Collins também se impressionava com Robert Fripp. Enquanto outros músicos começavam a adotar roupas extravagantes e gestos cada vez mais teatrais, o guitarrista aparecia de terno, sentado num banco, concentrado no instrumento. Para o futuro vocalista do Genesis, aquela postura reforçava a ideia de que a música não precisava de pantomima para soar radical.
O King Crimson também ajudou a estabelecer um caminho que grupos como Genesis, Yes e Emerson, Lake & Palmer seguiriam de maneiras muito diferentes. Collins, porém, nunca demonstrou grande entusiasmo por toda banda reunida depois sob o rótulo progressivo. Sua admiração parecia dirigida a quem realmente ampliava as possibilidades, e não a qualquer grupo com músicas longas, mudanças de compasso e capas elaboradas.
Quando entrou no Genesis em 1970, ele já carregava essa referência. Sua bateria trouxe força, precisão e uma formação rítmica que não vinha apenas do rock britânico. Mais tarde, ao assumir os vocais, ajudaria o grupo a mudar novamente de direção, sem perder completamente o gosto por arranjos incomuns e soluções que fugiam do formato mais óbvio.
A ligação com Fripp não terminou na posição de fã.
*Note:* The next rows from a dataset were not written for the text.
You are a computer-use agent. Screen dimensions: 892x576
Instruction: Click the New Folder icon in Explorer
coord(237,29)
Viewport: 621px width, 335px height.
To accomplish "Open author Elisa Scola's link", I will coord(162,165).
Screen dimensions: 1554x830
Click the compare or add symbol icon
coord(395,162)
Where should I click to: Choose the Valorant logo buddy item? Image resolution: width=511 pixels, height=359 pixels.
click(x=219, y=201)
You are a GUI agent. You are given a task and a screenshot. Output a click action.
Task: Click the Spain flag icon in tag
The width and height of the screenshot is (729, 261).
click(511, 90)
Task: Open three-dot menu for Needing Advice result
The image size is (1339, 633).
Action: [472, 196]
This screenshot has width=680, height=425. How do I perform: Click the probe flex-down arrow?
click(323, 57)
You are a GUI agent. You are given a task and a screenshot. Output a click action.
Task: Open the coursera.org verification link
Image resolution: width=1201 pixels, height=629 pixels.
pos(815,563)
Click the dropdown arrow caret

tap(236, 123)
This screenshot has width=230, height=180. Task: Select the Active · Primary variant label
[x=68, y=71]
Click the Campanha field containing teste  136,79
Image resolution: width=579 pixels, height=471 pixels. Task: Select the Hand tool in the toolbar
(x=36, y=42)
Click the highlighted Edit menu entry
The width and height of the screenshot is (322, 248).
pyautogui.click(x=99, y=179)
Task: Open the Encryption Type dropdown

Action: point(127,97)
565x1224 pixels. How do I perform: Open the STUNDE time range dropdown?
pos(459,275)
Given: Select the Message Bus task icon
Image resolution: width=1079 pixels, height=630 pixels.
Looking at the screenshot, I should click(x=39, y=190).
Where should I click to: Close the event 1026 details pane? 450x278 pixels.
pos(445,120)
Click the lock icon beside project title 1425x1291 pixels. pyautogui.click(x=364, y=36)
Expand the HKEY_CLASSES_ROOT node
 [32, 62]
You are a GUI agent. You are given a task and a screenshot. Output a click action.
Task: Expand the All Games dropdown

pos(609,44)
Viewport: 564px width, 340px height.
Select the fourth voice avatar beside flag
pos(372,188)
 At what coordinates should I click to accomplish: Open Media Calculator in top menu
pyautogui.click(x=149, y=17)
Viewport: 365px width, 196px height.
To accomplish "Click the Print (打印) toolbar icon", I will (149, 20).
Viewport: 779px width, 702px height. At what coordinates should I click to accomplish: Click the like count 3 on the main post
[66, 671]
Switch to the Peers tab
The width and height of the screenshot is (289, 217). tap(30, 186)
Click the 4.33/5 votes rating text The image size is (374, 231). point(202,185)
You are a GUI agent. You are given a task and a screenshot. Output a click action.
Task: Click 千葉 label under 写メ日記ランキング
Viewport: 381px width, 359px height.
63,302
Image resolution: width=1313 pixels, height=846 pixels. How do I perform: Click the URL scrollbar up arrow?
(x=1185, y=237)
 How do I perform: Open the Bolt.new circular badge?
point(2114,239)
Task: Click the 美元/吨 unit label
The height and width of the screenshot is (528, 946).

Conforme relembra a Far Out, no fim dos anos 1970, Collins participou de gravações do guitarrista, aproximando dois músicos que haviam seguido trajetórias bastante distintas desde o surgimento do King Crimson.
Para Phil Collins, a primeira grande paixão dentro daquele universo não foi uma banda parecida com o Genesis. Foi justamente o grupo que apareceu antes, quando ainda não havia uma fórmula pronta a seguir e ninguém sabia muito bem como chamar aquilo.